Supplied data START

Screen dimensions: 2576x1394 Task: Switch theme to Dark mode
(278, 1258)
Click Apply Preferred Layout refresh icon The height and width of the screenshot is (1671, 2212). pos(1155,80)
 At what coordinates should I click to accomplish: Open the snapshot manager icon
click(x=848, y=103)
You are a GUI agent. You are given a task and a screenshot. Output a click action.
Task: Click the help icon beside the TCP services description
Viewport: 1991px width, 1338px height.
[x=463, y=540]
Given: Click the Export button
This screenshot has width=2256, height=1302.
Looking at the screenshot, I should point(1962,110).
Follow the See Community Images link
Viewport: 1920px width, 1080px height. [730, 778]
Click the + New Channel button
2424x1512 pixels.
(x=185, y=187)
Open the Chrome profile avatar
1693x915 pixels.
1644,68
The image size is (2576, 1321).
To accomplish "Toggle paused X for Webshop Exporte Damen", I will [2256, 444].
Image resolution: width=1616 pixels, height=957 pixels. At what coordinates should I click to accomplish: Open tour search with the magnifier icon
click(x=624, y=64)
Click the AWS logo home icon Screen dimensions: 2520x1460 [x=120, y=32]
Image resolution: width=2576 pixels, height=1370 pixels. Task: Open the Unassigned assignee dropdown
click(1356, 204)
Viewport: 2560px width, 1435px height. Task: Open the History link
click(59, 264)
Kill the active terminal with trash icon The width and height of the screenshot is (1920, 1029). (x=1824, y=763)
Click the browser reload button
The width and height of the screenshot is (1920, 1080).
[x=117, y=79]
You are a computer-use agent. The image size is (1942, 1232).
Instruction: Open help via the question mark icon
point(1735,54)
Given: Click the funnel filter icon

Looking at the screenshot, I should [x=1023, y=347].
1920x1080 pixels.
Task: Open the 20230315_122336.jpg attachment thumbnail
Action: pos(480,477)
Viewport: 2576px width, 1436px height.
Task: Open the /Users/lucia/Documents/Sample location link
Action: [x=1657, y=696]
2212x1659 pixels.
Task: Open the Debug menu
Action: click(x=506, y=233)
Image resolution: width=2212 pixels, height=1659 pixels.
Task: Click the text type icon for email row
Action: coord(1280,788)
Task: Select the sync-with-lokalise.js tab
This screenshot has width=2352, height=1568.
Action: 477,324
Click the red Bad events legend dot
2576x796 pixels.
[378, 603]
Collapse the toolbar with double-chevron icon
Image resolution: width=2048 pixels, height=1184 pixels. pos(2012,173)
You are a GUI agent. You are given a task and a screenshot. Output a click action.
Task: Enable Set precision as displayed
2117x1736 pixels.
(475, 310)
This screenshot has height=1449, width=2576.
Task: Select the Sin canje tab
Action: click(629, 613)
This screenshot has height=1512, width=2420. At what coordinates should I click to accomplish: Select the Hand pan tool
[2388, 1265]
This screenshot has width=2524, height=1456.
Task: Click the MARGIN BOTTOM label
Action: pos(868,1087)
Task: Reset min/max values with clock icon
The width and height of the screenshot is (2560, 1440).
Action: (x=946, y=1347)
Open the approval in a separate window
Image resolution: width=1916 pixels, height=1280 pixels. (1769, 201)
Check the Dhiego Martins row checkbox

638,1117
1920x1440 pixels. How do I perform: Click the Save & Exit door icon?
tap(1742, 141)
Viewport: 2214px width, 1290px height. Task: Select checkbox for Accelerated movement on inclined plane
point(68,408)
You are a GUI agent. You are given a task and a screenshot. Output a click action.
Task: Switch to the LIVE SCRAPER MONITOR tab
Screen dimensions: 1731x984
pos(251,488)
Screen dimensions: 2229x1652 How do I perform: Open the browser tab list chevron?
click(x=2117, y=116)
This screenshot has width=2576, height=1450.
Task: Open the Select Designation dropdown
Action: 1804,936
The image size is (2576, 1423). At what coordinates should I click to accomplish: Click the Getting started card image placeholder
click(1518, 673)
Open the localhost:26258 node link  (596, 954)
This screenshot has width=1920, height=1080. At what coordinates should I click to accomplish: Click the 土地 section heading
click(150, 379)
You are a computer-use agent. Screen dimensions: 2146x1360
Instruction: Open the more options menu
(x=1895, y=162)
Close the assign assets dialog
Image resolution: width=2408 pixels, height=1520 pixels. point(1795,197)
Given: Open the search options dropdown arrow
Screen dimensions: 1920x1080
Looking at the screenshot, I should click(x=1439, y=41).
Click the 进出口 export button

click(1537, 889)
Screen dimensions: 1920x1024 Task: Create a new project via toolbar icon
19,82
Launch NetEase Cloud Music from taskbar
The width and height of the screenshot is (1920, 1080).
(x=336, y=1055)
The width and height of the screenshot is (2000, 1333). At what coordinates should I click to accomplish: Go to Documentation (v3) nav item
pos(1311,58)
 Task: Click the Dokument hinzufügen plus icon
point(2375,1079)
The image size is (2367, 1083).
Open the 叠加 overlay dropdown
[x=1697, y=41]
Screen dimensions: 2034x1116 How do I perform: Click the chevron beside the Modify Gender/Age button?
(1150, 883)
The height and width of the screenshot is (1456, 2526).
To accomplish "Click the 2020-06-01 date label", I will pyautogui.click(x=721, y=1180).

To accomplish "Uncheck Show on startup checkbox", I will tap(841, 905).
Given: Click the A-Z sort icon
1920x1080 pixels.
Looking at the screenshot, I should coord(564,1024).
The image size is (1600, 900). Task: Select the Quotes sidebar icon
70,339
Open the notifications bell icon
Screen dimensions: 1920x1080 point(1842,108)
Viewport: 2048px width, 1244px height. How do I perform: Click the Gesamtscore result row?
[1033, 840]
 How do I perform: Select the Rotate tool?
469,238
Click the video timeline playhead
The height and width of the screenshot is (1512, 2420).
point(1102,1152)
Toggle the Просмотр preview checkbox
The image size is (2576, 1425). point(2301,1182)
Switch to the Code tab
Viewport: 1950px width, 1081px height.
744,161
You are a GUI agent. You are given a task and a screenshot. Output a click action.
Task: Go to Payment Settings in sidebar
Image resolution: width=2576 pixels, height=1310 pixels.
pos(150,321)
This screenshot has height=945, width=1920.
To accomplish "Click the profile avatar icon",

Supplied data END

*Task description*
Your job is to print all of the material again, word for word.

*Answer section*
Screen dimensions: 2576x1394 Task: Switch theme to Dark mode
(278, 1258)
Click Apply Preferred Layout refresh icon The height and width of the screenshot is (1671, 2212). pos(1155,80)
 At what coordinates should I click to accomplish: Open the snapshot manager icon
click(x=848, y=103)
You are a GUI agent. You are given a task and a screenshot. Output a click action.
Task: Click the help icon beside the TCP services description
Viewport: 1991px width, 1338px height.
[x=463, y=540]
Given: Click the Export button
This screenshot has width=2256, height=1302.
Looking at the screenshot, I should point(1962,110).
Follow the See Community Images link
Viewport: 1920px width, 1080px height. [730, 778]
Click the + New Channel button
2424x1512 pixels.
(x=185, y=187)
Open the Chrome profile avatar
1693x915 pixels.
1644,68
The image size is (2576, 1321).
To accomplish "Toggle paused X for Webshop Exporte Damen", I will [2256, 444].
Image resolution: width=1616 pixels, height=957 pixels. At what coordinates should I click to accomplish: Open tour search with the magnifier icon
click(x=624, y=64)
Click the AWS logo home icon Screen dimensions: 2520x1460 [x=120, y=32]
Image resolution: width=2576 pixels, height=1370 pixels. Task: Open the Unassigned assignee dropdown
click(1356, 204)
Viewport: 2560px width, 1435px height. Task: Open the History link
click(59, 264)
Kill the active terminal with trash icon The width and height of the screenshot is (1920, 1029). (x=1824, y=763)
Click the browser reload button
The width and height of the screenshot is (1920, 1080).
[x=117, y=79]
You are a computer-use agent. The image size is (1942, 1232).
Instruction: Open help via the question mark icon
point(1735,54)
Given: Click the funnel filter icon

Looking at the screenshot, I should [x=1023, y=347].
1920x1080 pixels.
Task: Open the 20230315_122336.jpg attachment thumbnail
Action: pos(480,477)
Viewport: 2576px width, 1436px height.
Task: Open the /Users/lucia/Documents/Sample location link
Action: [x=1657, y=696]
2212x1659 pixels.
Task: Open the Debug menu
Action: click(x=506, y=233)
Image resolution: width=2212 pixels, height=1659 pixels.
Task: Click the text type icon for email row
Action: coord(1280,788)
Task: Select the sync-with-lokalise.js tab
This screenshot has width=2352, height=1568.
Action: 477,324
Click the red Bad events legend dot
2576x796 pixels.
[378, 603]
Collapse the toolbar with double-chevron icon
Image resolution: width=2048 pixels, height=1184 pixels. pos(2012,173)
You are a GUI agent. You are given a task and a screenshot. Output a click action.
Task: Enable Set precision as displayed
2117x1736 pixels.
(475, 310)
This screenshot has height=1449, width=2576.
Task: Select the Sin canje tab
Action: click(629, 613)
This screenshot has height=1512, width=2420. At what coordinates should I click to accomplish: Select the Hand pan tool
[2388, 1265]
This screenshot has width=2524, height=1456.
Task: Click the MARGIN BOTTOM label
Action: pos(868,1087)
Task: Reset min/max values with clock icon
The width and height of the screenshot is (2560, 1440).
Action: (x=946, y=1347)
Open the approval in a separate window
Image resolution: width=1916 pixels, height=1280 pixels. (1769, 201)
Check the Dhiego Martins row checkbox

638,1117
1920x1440 pixels. How do I perform: Click the Save & Exit door icon?
tap(1742, 141)
Viewport: 2214px width, 1290px height. Task: Select checkbox for Accelerated movement on inclined plane
point(68,408)
You are a GUI agent. You are given a task and a screenshot. Output a click action.
Task: Switch to the LIVE SCRAPER MONITOR tab
Screen dimensions: 1731x984
pos(251,488)
Screen dimensions: 2229x1652 How do I perform: Open the browser tab list chevron?
click(x=2117, y=116)
This screenshot has width=2576, height=1450.
Task: Open the Select Designation dropdown
Action: 1804,936
The image size is (2576, 1423). At what coordinates should I click to accomplish: Click the Getting started card image placeholder
click(1518, 673)
Open the localhost:26258 node link  (596, 954)
This screenshot has width=1920, height=1080. At what coordinates should I click to accomplish: Click the 土地 section heading
click(150, 379)
You are a computer-use agent. Screen dimensions: 2146x1360
Instruction: Open the more options menu
(x=1895, y=162)
Close the assign assets dialog
Image resolution: width=2408 pixels, height=1520 pixels. point(1795,197)
Given: Open the search options dropdown arrow
Screen dimensions: 1920x1080
Looking at the screenshot, I should click(x=1439, y=41).
Click the 进出口 export button

click(1537, 889)
Screen dimensions: 1920x1024 Task: Create a new project via toolbar icon
19,82
Launch NetEase Cloud Music from taskbar
The width and height of the screenshot is (1920, 1080).
(x=336, y=1055)
The width and height of the screenshot is (2000, 1333). At what coordinates should I click to accomplish: Go to Documentation (v3) nav item
pos(1311,58)
 Task: Click the Dokument hinzufügen plus icon
point(2375,1079)
The image size is (2367, 1083).
Open the 叠加 overlay dropdown
[x=1697, y=41]
Screen dimensions: 2034x1116 How do I perform: Click the chevron beside the Modify Gender/Age button?
(1150, 883)
The height and width of the screenshot is (1456, 2526).
To accomplish "Click the 2020-06-01 date label", I will pyautogui.click(x=721, y=1180).

To accomplish "Uncheck Show on startup checkbox", I will tap(841, 905).
Given: Click the A-Z sort icon
1920x1080 pixels.
Looking at the screenshot, I should coord(564,1024).
The image size is (1600, 900). Task: Select the Quotes sidebar icon
70,339
Open the notifications bell icon
Screen dimensions: 1920x1080 point(1842,108)
Viewport: 2048px width, 1244px height. How do I perform: Click the Gesamtscore result row?
[1033, 840]
 How do I perform: Select the Rotate tool?
469,238
Click the video timeline playhead
The height and width of the screenshot is (1512, 2420).
point(1102,1152)
Toggle the Просмотр preview checkbox
The image size is (2576, 1425). point(2301,1182)
Switch to the Code tab
Viewport: 1950px width, 1081px height.
744,161
You are a GUI agent. You are given a task and a screenshot. Output a click action.
Task: Go to Payment Settings in sidebar
Image resolution: width=2576 pixels, height=1310 pixels.
pos(150,321)
This screenshot has height=945, width=1920.
To accomplish "Click the profile avatar icon",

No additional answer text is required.